Abstract
Abstract
Background:
There are no data on surgical site infection (SSI) rates stratified by surgical procedures (SPs) in Brazil, and our objective was to report such rates.
Methods:
From January 2005 to December 2010 we conducted a surveillance study on SSIs in four hospital members of the International Nosocomial Infection Control Consortium (INICC) in four Brazilian cities. We applied the U.S. Centers for Disease Control and Prevention's National Healthcare Safety Network's (CDC-NHSN's) surveillance methods. Surgical procedures were classified into following types following International Classification of Diseases (ICD-9) criteria.
Results:
We recorded 349 SSIs, associated to 61,863 SPs (0.6%; [CI], 0.5–0.6). SSI rates per type of SP were compared with INICC and CDC-NHSN reports, respectively: 2.9% for cardiac surgery (vs. 5.6%, p = 0.001 vs. 1.3%, p = 0.001); 0.4% for cesarean section (vs. 0.7%, p = 0.001 vs. 1.8%, p = 0.001); 5.4% for craniotomy (vs. 4.4% p = 0.447 vs. 2.6% p = 0.005) and 1.1% for vaginal hysterectomy (vs. 2.0% p = 0.102 vs. 0.9% p = 0.499.)
Conclusions:
Our SSI rates were greater in two of the four analyzed types of SPs compared with CDC-NHSN, but similar to most INICC rates. These findings on the epidemiology of SSI in Brazil will enable us to introduce targeted interventions for infection control.
I
According to the World Bank's categorization based on 2012 gross national income per capita, 68% of the world countries are low-income and lower middle-income economies—also referred to as lower income countries, or developing countries [10]. Today, lower income countries comprise more than 75% of the world population [10]. However, far too little attention has been paid to the incidence of SSIs in limited-resource countries, where standard methodological approaches are urgently needed [11].
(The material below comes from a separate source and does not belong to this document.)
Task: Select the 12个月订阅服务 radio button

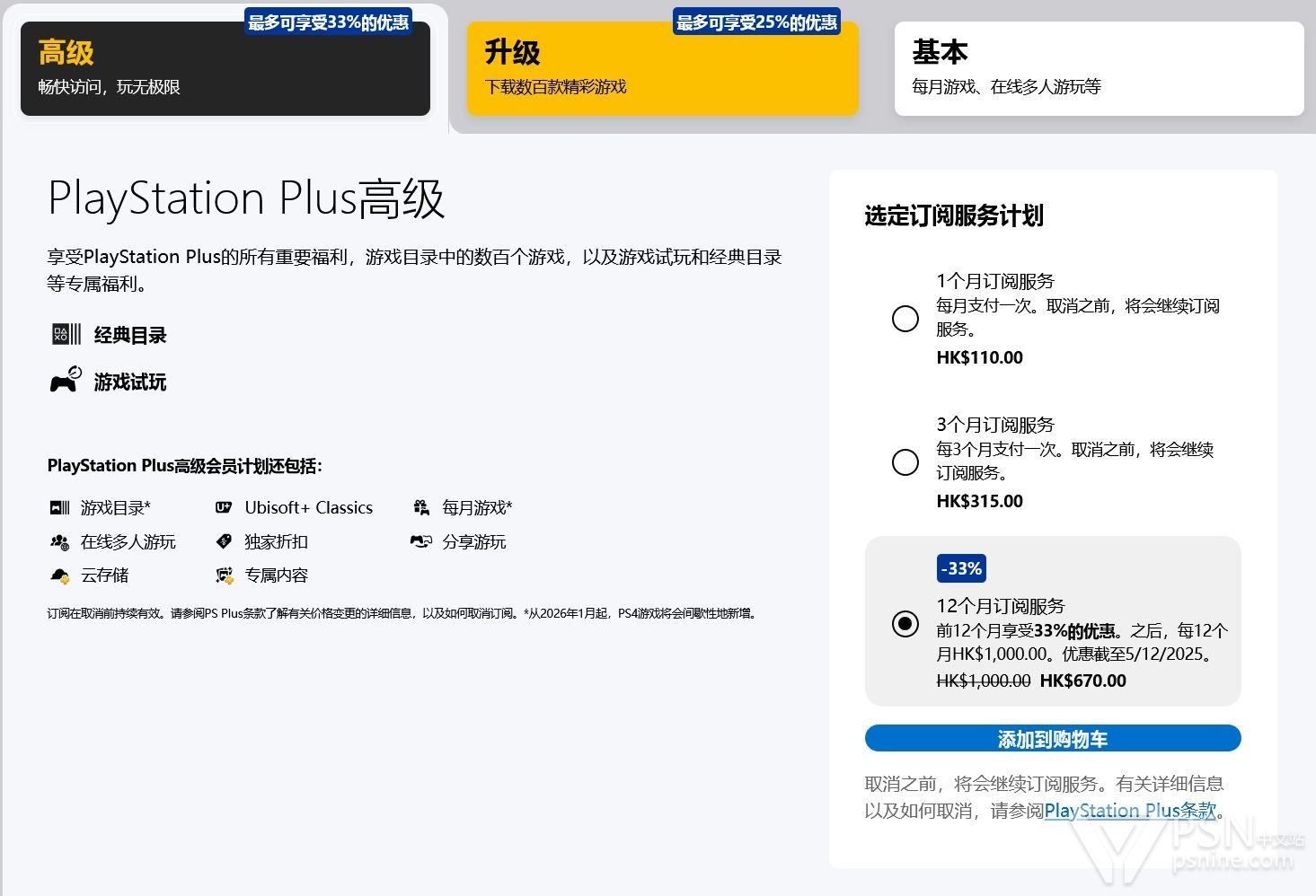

Surveillance programs focused on healthcare-associated infections (HAI)—including SSI—are essential tools to prevent their incidence and reduce their adverse effects, thereby allowing for the reduction of patients' risk of infection. As widely shown in the literature from high income countries, including the U.S., the incidence of HAI can be reduced by as much as 30%, and by 55% in the case of SSI, through the implementation of an effective surveillance approach [12].
Within the scope of developing countries, several reports of the International Nosocomial Infection Control Consortium (INICC) have also shown that if surveillance and infection control strategies are applied in limited-resource countries, HAIs can also be reduced substantially [13]. The first joint effort to provide data on the epidemiology of SSI was made by INICC between 2005 and now, for the purpose of providing a big picture of SSI rates in limited-resource countries [14]. Now our objective is to provide a comprehensive analysis of each country [15–17].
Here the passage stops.